------ Source data

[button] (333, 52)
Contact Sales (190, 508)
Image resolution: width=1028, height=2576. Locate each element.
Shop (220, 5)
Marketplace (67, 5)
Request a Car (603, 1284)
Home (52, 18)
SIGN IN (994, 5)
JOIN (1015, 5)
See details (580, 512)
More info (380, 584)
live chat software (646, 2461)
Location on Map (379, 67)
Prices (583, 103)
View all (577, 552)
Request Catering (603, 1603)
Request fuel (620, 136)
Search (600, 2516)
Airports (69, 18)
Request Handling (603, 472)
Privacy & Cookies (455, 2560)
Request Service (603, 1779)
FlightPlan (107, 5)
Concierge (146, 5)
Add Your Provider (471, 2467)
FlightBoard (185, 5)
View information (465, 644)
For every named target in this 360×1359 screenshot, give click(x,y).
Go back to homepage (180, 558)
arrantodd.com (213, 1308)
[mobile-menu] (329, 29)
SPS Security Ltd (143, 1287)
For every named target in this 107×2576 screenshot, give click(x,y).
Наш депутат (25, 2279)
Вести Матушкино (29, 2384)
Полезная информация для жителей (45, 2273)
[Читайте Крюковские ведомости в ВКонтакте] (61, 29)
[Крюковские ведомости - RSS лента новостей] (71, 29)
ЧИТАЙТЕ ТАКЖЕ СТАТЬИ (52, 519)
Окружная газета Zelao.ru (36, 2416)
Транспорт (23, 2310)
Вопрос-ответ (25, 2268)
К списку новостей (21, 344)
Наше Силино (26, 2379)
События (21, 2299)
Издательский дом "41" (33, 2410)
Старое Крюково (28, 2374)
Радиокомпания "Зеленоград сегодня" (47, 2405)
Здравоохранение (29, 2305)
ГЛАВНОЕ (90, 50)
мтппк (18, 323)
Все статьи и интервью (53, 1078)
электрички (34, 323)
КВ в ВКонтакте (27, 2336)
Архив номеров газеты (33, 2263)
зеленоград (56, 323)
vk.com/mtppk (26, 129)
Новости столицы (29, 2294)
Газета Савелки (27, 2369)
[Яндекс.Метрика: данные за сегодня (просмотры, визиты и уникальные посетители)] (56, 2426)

------------

**Task directions**
Lines in the data containing the string "click" are to be counted; give that number alone.

**Your solution**
2